(Data records)
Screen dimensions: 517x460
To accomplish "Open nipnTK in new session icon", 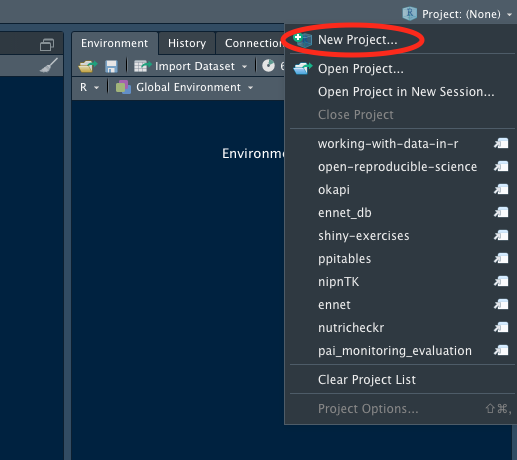I will coord(501,281).
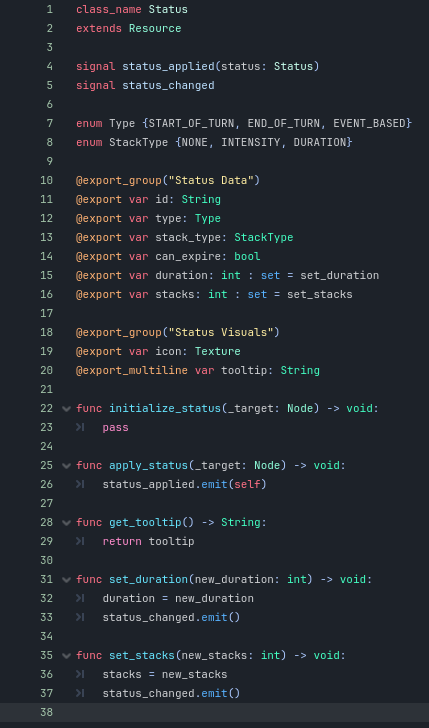Place cursor on empty highlighted line 38

tap(241, 712)
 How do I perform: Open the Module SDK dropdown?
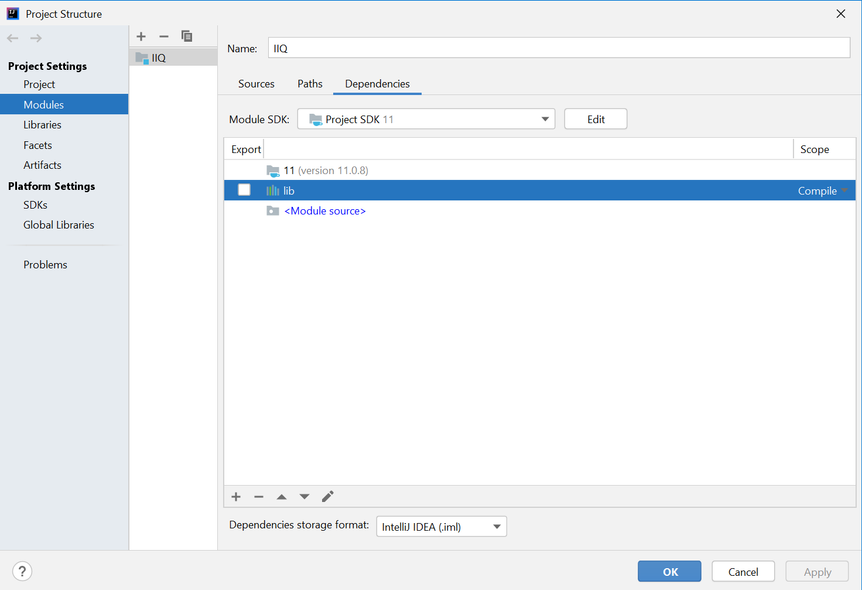[x=426, y=119]
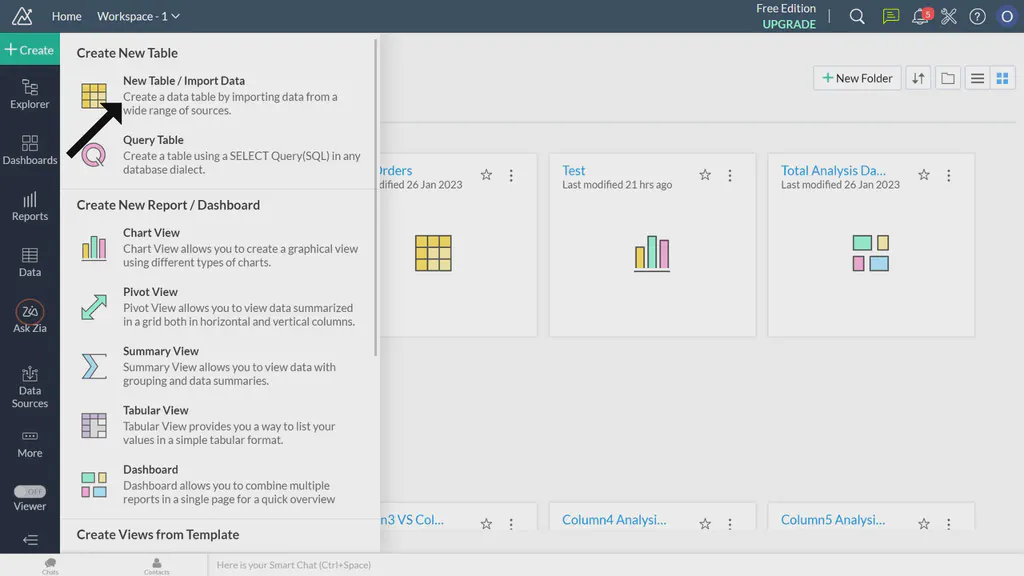Enable the Viewer mode toggle
This screenshot has height=576, width=1024.
pyautogui.click(x=31, y=491)
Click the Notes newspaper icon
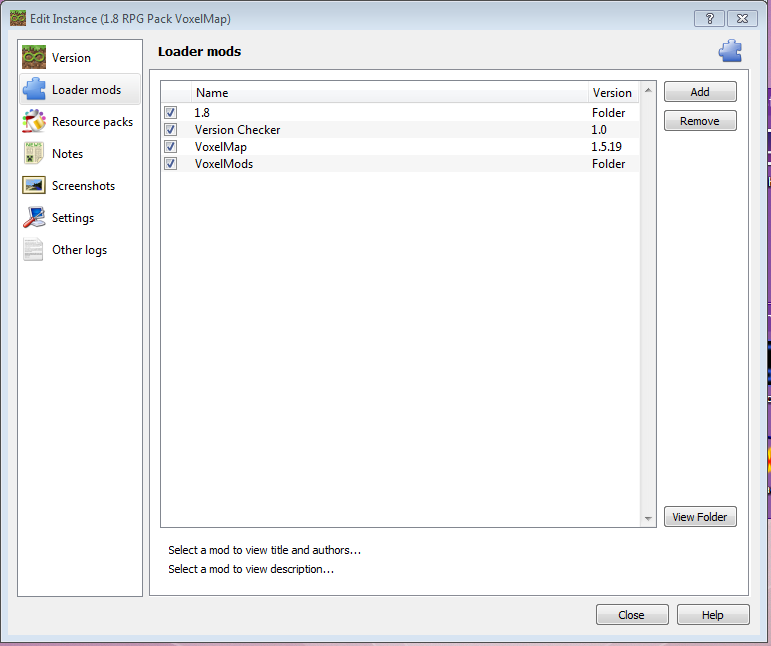This screenshot has width=771, height=646. tap(34, 154)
(End Data records)
## About this task
Quote, please, only the lines running from the one with "How do I perform: Open" down to the final line of the data above, keeping both ends and skipping the pictures.

## Solution
 How do I perform: Open the Module SDK dropdown?
[x=426, y=119]
Enable the Viewer mode toggle
This screenshot has height=576, width=1024.
pyautogui.click(x=31, y=491)
Click the Notes newspaper icon
This screenshot has width=771, height=646. tap(34, 154)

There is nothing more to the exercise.